I would like to reflect on the outstanding achievements of our local hospital and medical healthcare community. These achievements take time, resources and commitment by the Board of Directors and the employees.
First, the hospital has been nominated to receive the Plains Tree Quality certification for providing High Quality Healthcare to patients with empathy and compassion, which is commonly referred to as patient-centered health care.
Second, CPGH Inc., the hospital non-profit operating entity that manages our hospital, is profitable. A big thank you to the CPGH Board and employees.
To accomplish both of these, quality healthcare and profitability, is kind of unusual for a small community, locally owned non-profit hospital in this day and age with the demands for modern health care technology. The reason for this is that most of us as tax payers do not have the time to understand how the health care industry has changed and what you need to do to provide quality health care locally. Thus, many communities have not supported bonds issues that will provide the community with the facilities and equipment need to provide modern health care. These tax payers do not understand the total amount of benefits it generates for the community. Fortunately for us, because of our location, most tax payers have supported bond issues to expand our hospital even though they did not understand the total benefits to the community.
Just because you are a non-profit entity does not mean you are not profitable, all it means is that if there are any profits, those profits have to be used to support the charitable mission of the non-profit. CPGH Inc. is a non-profit entity formed by the community leaders and the Borough Assembly in the 1980s, but it has to operate just like a for-profit entity or it could not survive. We cannot afford to locally support a hospital that does not generate enough revenue to pay for the services it provides to patients.

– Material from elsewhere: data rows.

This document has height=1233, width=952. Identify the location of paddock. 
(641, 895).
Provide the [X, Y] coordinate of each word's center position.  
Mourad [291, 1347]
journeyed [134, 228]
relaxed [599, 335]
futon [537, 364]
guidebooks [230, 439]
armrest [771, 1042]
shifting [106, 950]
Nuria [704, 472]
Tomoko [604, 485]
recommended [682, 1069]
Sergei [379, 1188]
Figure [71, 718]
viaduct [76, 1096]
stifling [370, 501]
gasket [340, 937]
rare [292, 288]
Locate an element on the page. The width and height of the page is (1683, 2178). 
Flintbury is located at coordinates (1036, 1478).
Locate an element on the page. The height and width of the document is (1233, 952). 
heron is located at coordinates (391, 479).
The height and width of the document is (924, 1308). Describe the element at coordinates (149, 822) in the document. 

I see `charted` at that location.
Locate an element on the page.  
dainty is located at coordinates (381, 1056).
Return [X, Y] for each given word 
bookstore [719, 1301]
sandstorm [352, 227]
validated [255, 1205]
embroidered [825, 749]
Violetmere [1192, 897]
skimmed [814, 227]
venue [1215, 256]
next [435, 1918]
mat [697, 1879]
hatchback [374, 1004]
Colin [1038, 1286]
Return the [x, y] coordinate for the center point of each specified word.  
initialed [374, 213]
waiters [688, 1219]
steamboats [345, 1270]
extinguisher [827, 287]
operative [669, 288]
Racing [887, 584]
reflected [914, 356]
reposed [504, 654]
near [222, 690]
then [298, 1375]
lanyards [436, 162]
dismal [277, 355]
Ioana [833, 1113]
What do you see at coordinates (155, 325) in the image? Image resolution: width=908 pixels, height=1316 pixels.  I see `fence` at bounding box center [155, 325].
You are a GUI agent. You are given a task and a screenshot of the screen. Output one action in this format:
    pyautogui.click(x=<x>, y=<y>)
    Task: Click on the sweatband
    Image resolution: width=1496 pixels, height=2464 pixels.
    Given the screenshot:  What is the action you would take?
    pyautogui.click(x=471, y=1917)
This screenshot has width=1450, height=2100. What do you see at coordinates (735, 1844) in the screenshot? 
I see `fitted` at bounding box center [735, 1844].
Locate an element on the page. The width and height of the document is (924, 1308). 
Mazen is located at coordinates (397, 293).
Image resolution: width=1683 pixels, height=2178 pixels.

The hospital is generating enough revenue to pay for the following:
The hospital brings in over $90 million in net revenues to the community from outside the community to pay for medical services provide to the residents. This money comes from insurance companies and government health care programs like Medicare and Medicaid.
This enables the Hospital to pay for the medical services it provides to the patients it serves.
The hospital provides the money to repay the general obligation bonds we voted for. Very little of the tax dollars we pay has ever gone to pay for the general obligation bonds. It usually goes to acquire equipment that is used to provide emergency medical care or medical services.
The hospital generates enough money to purchase most of the new equipment needed.
The hospital generates enough money to provide for charity care to residents, who are often our friends and neighbors.
The hospital, I am told, employees 650 people and that probably creates another 300-plus medical service jobs in the area that employee family, friends or neighbors.
A modern hospital enables specialist doctors to practice in the area and that brings in over $30 million per year to the community and this creates additional jobs.
This sounds like a great success story to me. While helping to provide for our local community health care needs, we have created jobs that brings money into the community to pay for our hospital that provides high quality health care.
As a financial analyst and economist I know of no other investment or expenditure that will give a community such a high dollar return on its investments because of the dollars it brings into the community, the jobs it creates and the quality of life it provides in terms of health care to the residents.